Das Team konnte Proteingradienten nicht nur in 3D, sondern auch über die Zeit simulieren. Ein solches Modell erforderte jedoch mehrere Iterationen zwischen Parameteroptimierung und Vergleich mit biologischen Daten. Die Forscher erstellten eine erste Version des Modells, die alle bekannten physikalischen und biologischen Elemente des Systems enthielt, und führten dann spezifische Parameter ein, die zum Testen mehrerer Hypothesen zu den unbekannten Variablen erforderlich sind. Sie simulierten mögliche physikalische und biologische Ergebnisse, die die Proteindynamik und den Gradientenaufbau in der Zelle rechnerisch reproduzierten, und testeten sie im wirklichen Leben mit In-vivo-Experimente unter Verwendung der Embryonen eines kleinen Wurms, des Fadenwurms C. elegans.
Komplizierte Proteinwechselwirkungen im Spiel
Dank des kontinuierlichen Zusammenspiels von Modellierung und Zellbiologie konnten die UNIGE-Forscher bestimmen, wie der PLK-1-Gradient aufgebaut und über die Zeit aufrechterhalten wurde. Tatsächlich muss PLK-1 dynamisch an MEX-5, ein weiteres Protein, das für die Entwicklung im C. elegans-Embryo entscheidend ist, binden und sich von ihm lösen, um seiner natürlichen Tendenz entgegenzuwirken, sich homogen in der Zelle zu verteilen. MEX-5 hat in der Tat die Fähigkeit, seine Diffusionsfähigkeit in Abhängigkeit von seiner Position innerhalb der Zelle zu ändern und mit anderen Proteinen zu interagieren, was für die Anreicherung von PLK-1 bei Bedarf unerlässlich ist. „Aber überraschenderweise ist MEX-5 bei seiner Aufgabe nicht so effizient, da eine große Menge PLK-1 nicht an MEX-5 gebunden ist“, betont Sofia Barbieri.
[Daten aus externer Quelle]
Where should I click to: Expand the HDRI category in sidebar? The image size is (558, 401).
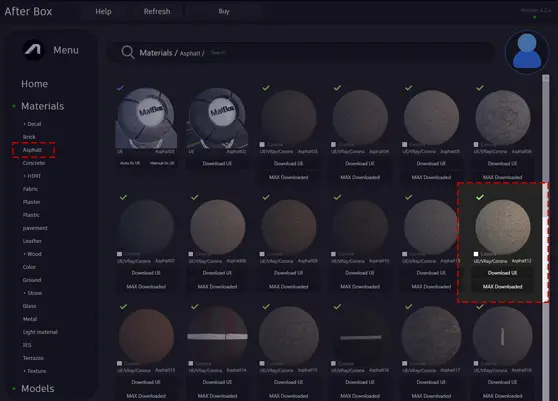pyautogui.click(x=32, y=176)
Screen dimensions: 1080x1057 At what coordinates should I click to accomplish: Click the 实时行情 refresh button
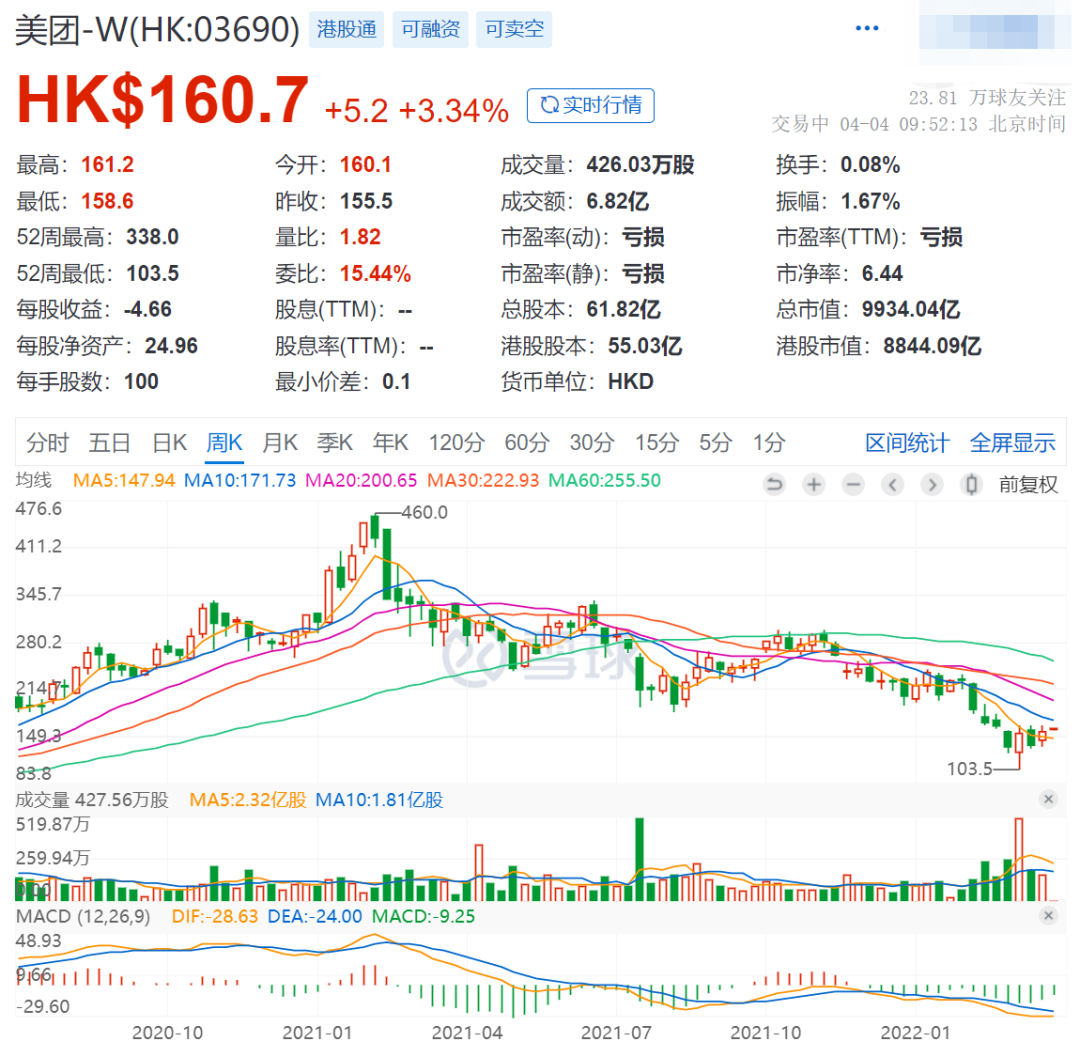(x=590, y=105)
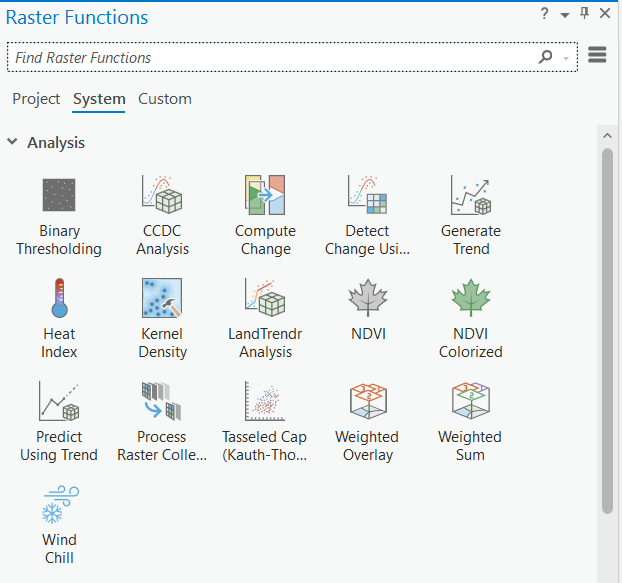Launch the Compute Change function

coord(265,196)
Diese Studie liefert ein einzigartiges quantitatives Modell zum Verständnis dynamischer Wechselwirkungen zwischen Proteinen und kann an andere Zellen oder Proteine angepasst werden, deren komplexe Mechanismen mit üblichen zellbiologischen Experimenten nicht getestet werden können. „Unsere Arbeit zeigt, dass interdisziplinäre Kooperationen immer wichtiger werden, um in der Forschung voranzukommen“, schließt Monica Gotta.
Die Modellierung der Proteindynamik in Embryonen zeigt, dass der PLK-1-Gradient auf schwach gekoppelten Reaktions-Diffusions-Mechanismen beruht, Proceedings of the National Academy of Sciences (2022). DOI: 10.1073/pnas.2114205119.